There are a lot of unneccessary stringifications like "$filename" – $filename alone is sufficient.

But the worst offender would be this:

for ( 1 .. $loop ) {
  ...
  open FILE, "<", $filename or ...
  while (<FILE>) {
    ...
  }
  ...
}

You only need to read that file in once, preferably into an array. You can the loop over the indices:

for ( 1 .. $loop ) {
  ...
  for my $i (0 .. $#file_contents) {
    my $line = $file_contents[$i];
    ... # swap $. for $i, but avoid off-by-one error
  }
  ...
}

Disk IO is slow, so cache where you can!

I also see that you are using the $exclude variable as a boolean with the values FALSE and TRUECANC. Why not 0 and 1, so you can use it directly in a conditional?

You can factor out common tests in if/elsif:

if    (FOO && BAR) { THING_A }
elsif (FOO && BAZ) { THING_B }

should be

if (FOO) {
    if    (BAR) { THING_A }
    elsif (BAZ) { THING_B }
}

The $. == $start && $line =~ /^P\|.../ test may be silly, because $start contains only the numbers of lines that start with P| – so the regex may be sufficient here.

Edit

If I have understood the script correctly then the following should yield a significant performance increase:

#!/usr/bin/perl
use strict;
use warnings;

my ($filename, $cancfile) = @ARGV;
open my $fh, "<", $filename or die "$0: Couldn't open $filename: $!";

my (@num, @lines);
while (<$fh>)
{
    push @lines, $_;
    push @num, $#lines if "P|" eq substr $_, 0, 2;
}

open my $outcanc, ">>", $cancfile or die "$0: Couldn't open $cancfile: $!";

for my $i ( 0 .. $#num )
{
    my $start = $num[$i];
    my $end   = ($num[$i+1] // @lines) - 1;
    # pre v5.10:
    # my $end = (defined $num[$i+1] ? $num[$i+1] : @lines) - 1

    if ($lines[$start] =~ /^P[|][0-9]{9}[|]1I[|]IR[|]/) {
        print {$outcanc} @lines[$start .. $end];
    } else {
        print STDOUT     @lines[$start .. $end];
    }
}

The script is cleaned up. The file is cached in an array. Only the parts of the array are iterated that are actually needed – we are down to O(n) from the previous O(n · m).
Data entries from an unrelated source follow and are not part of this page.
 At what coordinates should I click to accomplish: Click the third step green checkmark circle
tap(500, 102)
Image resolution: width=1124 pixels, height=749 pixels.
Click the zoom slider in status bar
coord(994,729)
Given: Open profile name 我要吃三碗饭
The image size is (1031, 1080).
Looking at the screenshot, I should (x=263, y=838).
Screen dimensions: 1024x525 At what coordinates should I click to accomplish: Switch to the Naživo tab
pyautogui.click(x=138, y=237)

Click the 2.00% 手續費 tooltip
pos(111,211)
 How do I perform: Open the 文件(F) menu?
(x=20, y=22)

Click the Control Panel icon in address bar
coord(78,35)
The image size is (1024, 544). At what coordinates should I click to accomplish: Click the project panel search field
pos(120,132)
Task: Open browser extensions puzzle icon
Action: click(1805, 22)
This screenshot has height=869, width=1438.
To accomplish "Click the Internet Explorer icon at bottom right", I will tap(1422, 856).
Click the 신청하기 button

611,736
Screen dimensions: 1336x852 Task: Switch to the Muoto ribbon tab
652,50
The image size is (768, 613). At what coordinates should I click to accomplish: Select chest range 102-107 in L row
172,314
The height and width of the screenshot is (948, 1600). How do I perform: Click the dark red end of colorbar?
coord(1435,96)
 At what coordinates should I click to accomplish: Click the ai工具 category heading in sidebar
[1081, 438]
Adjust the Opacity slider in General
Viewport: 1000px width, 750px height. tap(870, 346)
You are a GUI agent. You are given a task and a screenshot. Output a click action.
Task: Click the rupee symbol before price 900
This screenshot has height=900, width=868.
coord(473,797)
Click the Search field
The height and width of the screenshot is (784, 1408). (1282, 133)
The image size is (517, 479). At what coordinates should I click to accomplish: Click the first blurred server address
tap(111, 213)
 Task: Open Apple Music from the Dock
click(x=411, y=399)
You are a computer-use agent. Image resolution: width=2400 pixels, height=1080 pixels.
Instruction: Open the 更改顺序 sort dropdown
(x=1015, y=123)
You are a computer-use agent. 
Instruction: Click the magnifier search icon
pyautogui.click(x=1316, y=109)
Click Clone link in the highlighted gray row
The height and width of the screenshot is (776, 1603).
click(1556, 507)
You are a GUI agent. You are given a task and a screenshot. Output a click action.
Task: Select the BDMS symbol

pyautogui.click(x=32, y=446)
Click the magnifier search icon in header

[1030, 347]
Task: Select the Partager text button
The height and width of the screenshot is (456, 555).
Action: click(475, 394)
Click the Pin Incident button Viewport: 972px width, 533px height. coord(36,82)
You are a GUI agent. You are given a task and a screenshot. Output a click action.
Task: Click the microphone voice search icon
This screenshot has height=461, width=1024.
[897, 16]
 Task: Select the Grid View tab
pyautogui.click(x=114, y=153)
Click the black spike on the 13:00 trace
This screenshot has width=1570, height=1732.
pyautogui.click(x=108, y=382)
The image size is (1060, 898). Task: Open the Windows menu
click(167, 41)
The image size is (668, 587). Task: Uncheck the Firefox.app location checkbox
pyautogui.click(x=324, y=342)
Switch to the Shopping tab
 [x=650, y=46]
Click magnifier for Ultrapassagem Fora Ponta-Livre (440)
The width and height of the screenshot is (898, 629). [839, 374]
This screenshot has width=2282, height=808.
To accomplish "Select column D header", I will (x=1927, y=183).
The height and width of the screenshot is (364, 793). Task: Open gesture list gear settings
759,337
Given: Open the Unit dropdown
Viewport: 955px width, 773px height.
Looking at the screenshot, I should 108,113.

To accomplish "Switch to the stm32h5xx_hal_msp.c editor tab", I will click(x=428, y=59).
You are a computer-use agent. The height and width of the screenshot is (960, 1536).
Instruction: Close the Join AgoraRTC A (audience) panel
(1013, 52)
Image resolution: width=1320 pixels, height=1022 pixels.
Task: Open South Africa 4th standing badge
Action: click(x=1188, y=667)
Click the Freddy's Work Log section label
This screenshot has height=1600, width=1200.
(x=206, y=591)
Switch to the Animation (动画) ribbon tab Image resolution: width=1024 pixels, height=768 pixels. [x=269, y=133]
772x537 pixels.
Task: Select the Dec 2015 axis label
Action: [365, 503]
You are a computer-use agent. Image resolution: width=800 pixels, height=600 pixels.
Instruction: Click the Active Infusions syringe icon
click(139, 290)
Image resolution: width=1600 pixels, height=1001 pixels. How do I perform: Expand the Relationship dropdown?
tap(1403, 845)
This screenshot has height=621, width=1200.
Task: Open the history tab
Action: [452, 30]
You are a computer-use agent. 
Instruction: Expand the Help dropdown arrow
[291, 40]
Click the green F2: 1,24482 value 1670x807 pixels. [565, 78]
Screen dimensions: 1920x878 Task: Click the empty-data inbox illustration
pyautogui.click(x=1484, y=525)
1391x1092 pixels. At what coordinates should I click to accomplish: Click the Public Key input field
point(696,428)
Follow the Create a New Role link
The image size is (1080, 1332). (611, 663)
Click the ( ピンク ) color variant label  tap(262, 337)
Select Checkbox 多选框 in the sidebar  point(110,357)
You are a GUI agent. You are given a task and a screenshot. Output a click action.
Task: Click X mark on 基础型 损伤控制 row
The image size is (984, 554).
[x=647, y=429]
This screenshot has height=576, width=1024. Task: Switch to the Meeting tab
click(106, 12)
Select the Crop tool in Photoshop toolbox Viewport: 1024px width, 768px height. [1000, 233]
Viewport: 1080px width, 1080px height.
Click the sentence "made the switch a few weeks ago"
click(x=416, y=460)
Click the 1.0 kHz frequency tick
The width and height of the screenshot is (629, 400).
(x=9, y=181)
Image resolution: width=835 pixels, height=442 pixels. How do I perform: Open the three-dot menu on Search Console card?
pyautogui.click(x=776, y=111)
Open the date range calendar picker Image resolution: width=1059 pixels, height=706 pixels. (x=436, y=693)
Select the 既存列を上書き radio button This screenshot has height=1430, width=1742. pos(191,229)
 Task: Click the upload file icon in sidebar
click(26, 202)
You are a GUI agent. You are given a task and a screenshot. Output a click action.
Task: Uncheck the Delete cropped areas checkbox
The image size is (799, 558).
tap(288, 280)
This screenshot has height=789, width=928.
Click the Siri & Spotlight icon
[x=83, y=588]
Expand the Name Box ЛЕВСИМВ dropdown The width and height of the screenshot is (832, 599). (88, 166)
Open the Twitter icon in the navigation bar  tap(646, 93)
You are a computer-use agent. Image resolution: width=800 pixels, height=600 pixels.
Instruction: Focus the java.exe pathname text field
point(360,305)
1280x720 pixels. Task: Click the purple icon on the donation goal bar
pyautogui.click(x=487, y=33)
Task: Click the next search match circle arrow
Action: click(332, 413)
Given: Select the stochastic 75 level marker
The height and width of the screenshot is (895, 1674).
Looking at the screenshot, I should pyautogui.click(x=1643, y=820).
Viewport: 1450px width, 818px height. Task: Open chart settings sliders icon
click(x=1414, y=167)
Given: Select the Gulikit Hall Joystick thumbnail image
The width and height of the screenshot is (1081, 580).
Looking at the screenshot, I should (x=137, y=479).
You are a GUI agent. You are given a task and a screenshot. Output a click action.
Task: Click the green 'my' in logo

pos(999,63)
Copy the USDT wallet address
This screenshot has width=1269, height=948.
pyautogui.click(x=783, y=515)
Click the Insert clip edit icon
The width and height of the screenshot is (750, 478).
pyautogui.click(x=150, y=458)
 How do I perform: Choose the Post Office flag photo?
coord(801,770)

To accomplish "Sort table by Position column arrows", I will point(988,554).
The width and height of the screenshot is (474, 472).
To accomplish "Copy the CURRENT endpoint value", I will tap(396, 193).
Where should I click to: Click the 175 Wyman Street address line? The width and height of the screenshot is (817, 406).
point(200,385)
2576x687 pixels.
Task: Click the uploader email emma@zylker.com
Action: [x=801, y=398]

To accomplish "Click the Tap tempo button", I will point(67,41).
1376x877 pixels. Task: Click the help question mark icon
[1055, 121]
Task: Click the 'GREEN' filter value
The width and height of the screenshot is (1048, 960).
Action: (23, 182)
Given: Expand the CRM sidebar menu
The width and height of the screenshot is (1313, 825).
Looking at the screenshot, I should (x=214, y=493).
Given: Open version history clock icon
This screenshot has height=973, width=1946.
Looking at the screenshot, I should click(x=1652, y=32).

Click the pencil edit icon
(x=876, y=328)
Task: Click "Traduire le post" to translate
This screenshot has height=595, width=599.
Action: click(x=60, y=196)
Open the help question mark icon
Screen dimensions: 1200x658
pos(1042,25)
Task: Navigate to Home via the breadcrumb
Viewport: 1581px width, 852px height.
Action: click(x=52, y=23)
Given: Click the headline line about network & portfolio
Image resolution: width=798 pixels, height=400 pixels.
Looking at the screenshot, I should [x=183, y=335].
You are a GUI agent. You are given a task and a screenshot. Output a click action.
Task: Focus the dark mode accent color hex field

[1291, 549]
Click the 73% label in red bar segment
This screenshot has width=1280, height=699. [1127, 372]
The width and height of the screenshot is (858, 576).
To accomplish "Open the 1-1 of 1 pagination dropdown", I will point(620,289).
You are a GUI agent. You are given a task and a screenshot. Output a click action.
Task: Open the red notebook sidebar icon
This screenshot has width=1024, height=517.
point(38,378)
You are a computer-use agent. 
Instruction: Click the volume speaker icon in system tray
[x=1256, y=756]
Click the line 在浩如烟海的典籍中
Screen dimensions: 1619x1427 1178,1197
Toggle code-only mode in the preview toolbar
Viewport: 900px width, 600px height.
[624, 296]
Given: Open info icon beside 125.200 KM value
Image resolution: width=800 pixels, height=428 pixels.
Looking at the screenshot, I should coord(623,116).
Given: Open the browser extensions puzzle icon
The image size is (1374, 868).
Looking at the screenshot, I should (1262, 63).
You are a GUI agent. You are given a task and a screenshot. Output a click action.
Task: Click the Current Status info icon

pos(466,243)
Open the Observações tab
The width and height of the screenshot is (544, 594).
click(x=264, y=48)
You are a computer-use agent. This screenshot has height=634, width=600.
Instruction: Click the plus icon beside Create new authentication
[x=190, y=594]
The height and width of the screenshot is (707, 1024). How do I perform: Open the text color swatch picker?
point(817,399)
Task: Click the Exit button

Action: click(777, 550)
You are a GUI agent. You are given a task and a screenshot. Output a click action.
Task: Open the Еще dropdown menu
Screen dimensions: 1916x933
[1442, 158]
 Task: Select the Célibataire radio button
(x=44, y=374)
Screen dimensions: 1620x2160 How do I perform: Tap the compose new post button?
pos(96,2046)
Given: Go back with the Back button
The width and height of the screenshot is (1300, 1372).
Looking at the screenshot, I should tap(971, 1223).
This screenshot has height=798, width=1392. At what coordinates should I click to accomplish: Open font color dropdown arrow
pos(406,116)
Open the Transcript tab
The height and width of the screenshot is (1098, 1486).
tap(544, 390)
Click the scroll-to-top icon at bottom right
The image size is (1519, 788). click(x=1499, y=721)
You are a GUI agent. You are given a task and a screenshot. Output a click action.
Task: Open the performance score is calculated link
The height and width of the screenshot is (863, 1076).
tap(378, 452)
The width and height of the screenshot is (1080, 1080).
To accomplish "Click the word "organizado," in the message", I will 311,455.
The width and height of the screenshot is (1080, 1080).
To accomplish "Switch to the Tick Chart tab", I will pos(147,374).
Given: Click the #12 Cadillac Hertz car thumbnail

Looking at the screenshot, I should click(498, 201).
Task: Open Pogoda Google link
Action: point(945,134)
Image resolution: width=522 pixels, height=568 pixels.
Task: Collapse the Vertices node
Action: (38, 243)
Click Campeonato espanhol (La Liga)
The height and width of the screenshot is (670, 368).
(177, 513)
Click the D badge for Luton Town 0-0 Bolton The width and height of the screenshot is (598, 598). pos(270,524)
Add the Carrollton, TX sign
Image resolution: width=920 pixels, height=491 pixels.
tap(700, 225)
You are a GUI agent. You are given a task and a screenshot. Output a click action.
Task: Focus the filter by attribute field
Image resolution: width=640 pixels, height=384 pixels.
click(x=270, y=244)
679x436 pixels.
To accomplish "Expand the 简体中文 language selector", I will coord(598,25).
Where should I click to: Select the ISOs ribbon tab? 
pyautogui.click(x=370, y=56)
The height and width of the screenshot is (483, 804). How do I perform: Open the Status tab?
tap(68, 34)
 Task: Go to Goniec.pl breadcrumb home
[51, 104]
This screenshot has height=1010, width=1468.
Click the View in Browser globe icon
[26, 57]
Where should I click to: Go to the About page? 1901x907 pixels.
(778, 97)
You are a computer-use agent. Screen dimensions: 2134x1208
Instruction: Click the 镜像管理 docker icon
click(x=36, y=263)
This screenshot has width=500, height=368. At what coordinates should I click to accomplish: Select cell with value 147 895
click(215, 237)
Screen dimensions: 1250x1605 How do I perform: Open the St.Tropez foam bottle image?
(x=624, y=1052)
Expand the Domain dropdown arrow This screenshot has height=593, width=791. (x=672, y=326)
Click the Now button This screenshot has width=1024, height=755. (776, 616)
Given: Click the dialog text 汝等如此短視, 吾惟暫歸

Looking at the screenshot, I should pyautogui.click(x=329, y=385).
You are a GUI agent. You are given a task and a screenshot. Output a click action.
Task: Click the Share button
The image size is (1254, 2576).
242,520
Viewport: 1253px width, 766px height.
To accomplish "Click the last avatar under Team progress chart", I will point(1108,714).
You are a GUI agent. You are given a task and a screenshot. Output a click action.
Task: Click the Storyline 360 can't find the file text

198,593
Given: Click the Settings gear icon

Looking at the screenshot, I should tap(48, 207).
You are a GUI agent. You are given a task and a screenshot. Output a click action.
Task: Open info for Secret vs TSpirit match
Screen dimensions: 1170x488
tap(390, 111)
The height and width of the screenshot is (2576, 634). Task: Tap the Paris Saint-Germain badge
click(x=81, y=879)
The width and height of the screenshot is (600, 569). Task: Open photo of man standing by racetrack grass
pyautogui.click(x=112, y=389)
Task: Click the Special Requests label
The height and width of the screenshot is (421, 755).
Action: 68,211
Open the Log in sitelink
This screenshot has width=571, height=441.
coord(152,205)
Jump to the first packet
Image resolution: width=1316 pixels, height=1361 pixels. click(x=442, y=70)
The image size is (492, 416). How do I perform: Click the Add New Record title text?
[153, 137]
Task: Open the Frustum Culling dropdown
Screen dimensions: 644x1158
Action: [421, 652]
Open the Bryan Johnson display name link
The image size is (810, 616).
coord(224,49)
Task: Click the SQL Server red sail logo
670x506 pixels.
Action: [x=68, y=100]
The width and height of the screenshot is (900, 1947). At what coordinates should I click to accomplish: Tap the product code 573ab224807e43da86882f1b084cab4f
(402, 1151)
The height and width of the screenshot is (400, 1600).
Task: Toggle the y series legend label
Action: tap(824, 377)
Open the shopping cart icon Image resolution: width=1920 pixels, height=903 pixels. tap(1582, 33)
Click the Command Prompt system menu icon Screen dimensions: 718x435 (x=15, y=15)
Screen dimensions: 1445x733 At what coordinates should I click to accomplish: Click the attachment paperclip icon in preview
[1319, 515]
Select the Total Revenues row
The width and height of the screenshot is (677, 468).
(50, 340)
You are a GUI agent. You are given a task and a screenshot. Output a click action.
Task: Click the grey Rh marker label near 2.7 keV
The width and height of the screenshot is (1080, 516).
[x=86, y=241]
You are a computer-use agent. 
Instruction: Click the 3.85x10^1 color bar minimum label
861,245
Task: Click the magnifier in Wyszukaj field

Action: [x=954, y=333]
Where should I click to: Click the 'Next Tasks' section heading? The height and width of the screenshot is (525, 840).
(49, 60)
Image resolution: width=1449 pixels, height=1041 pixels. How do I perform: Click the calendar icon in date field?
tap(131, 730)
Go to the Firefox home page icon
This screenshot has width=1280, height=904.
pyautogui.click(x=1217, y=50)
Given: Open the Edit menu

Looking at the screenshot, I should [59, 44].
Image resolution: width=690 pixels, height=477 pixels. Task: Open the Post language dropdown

For your future scripts: Proving behaviour around loops and mutating variables is not impossible, but tedious and annoying. Realizing that

for (1 .. @num) {
  $start = shift @num unless $next;  # aka "do this only in the first iteration"
  $next = shift @num:
  $end = $next - 1:
  while (<FH>) {
    ...
    $test = $. if eof
    ...
  }
  $end = ++test if $end < $start;
  $start = $next if $next;
}

is actually all about circumventing a possible undef in the 2nd shift takes some time. Instead of testing for eof in the inner loop, we can just pick the line number after the loop, so we don't need $test. Then we get:

$start = shift @num;
for my $i (1 .. @num) {
  $end = $num[$i] - 1:

  while (<FH>) { ... }

  $end = $. + 1 if $end < $start;  # $end < $start only true if not defined $num[$i]
  $start = $num[$i] if $num[$i];
}

After translating $i down by one we confine the out-of-bounds problem to one point only:

for my $i (0 .. $#num) {
  $start = $num[$i];
  $end = $num[$i+1] - 1; # HERE: $end = -1 if $i == $#num

  while (<FH>) { ... }
}
$end = $. + 1 if $end < $start;

After replacing the file reading with an array (careful, there is a difference of one between the array index and the line number), we see that the final file reading loop can be avoided if we pull that iteration into the for loop, because we know how many lines there are in total. So to say, we do

$end = ($num[$i+1] // $last_line_number) - 1;

Hopefully my cleaned up code is indeed equivalent to the original.